Assignment:
Repeat the records word for word.

*-*-*

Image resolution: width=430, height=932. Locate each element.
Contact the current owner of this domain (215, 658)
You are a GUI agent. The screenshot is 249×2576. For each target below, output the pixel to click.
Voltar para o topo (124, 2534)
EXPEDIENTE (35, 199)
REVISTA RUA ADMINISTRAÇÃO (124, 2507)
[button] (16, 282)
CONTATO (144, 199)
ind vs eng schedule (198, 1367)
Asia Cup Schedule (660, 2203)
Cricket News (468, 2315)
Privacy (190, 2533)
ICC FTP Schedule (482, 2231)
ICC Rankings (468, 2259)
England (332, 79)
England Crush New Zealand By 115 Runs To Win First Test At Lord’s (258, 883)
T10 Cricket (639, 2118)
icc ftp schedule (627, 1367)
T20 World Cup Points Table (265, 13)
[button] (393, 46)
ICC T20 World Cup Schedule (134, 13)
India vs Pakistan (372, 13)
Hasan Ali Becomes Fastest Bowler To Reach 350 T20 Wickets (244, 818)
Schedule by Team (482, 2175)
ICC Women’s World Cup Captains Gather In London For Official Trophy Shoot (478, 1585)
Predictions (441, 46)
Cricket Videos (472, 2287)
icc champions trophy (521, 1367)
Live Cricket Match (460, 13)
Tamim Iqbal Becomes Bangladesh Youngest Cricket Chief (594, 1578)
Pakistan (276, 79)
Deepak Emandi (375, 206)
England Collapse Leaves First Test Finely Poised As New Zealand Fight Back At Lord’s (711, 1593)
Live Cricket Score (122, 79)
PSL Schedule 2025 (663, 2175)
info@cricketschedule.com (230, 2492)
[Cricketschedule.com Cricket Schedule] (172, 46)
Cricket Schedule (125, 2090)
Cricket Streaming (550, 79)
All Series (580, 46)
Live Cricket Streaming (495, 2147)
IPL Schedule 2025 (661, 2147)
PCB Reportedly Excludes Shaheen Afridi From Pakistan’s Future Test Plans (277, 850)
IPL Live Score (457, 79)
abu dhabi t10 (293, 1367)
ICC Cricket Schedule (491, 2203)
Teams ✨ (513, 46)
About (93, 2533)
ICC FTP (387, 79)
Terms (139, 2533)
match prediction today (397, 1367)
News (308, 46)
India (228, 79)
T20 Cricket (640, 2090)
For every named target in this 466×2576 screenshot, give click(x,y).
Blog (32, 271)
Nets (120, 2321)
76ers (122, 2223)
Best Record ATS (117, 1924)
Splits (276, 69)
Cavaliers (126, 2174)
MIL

*-*-*

Response box:
Image resolution: width=430, height=932. Locate each element.
Contact the current owner of this domain (215, 658)
You are a GUI agent. The screenshot is 249×2576. For each target below, output the pixel to click.
Voltar para o topo (124, 2534)
EXPEDIENTE (35, 199)
REVISTA RUA ADMINISTRAÇÃO (124, 2507)
[button] (16, 282)
CONTATO (144, 199)
ind vs eng schedule (198, 1367)
Asia Cup Schedule (660, 2203)
Cricket News (468, 2315)
Privacy (190, 2533)
ICC FTP Schedule (482, 2231)
ICC Rankings (468, 2259)
England (332, 79)
England Crush New Zealand By 115 Runs To Win First Test At Lord’s (258, 883)
T10 Cricket (639, 2118)
icc ftp schedule (627, 1367)
T20 World Cup Points Table (265, 13)
[button] (393, 46)
ICC T20 World Cup Schedule (134, 13)
India vs Pakistan (372, 13)
Hasan Ali Becomes Fastest Bowler To Reach 350 T20 Wickets (244, 818)
Schedule by Team (482, 2175)
ICC Women’s World Cup Captains Gather In London For Official Trophy Shoot (478, 1585)
Predictions (441, 46)
Cricket Videos (472, 2287)
icc champions trophy (521, 1367)
Live Cricket Match (460, 13)
Tamim Iqbal Becomes Bangladesh Youngest Cricket Chief (594, 1578)
Pakistan (276, 79)
Deepak Emandi (375, 206)
England Collapse Leaves First Test Finely Poised As New Zealand Fight Back At Lord’s (711, 1593)
Live Cricket Score (122, 79)
PSL Schedule 2025 (663, 2175)
info@cricketschedule.com (230, 2492)
[Cricketschedule.com Cricket Schedule] (172, 46)
Cricket Schedule (125, 2090)
Cricket Streaming (550, 79)
All Series (580, 46)
Live Cricket Streaming (495, 2147)
IPL Schedule 2025 (661, 2147)
PCB Reportedly Excludes Shaheen Afridi From Pakistan’s Future Test Plans (277, 850)
IPL Live Score (457, 79)
abu dhabi t10 (293, 1367)
ICC Cricket Schedule (491, 2203)
Teams ✨ (513, 46)
About (93, 2533)
ICC FTP (387, 79)
Terms (139, 2533)
match prediction today (397, 1367)
News (308, 46)
India (228, 79)
T20 Cricket (640, 2090)
For every named target in this 466×2576 screenshot, give click(x,y).
Blog (32, 271)
Nets (120, 2321)
76ers (122, 2223)
Best Record ATS (117, 1924)
Splits (276, 69)
Cavaliers (126, 2174)
MIL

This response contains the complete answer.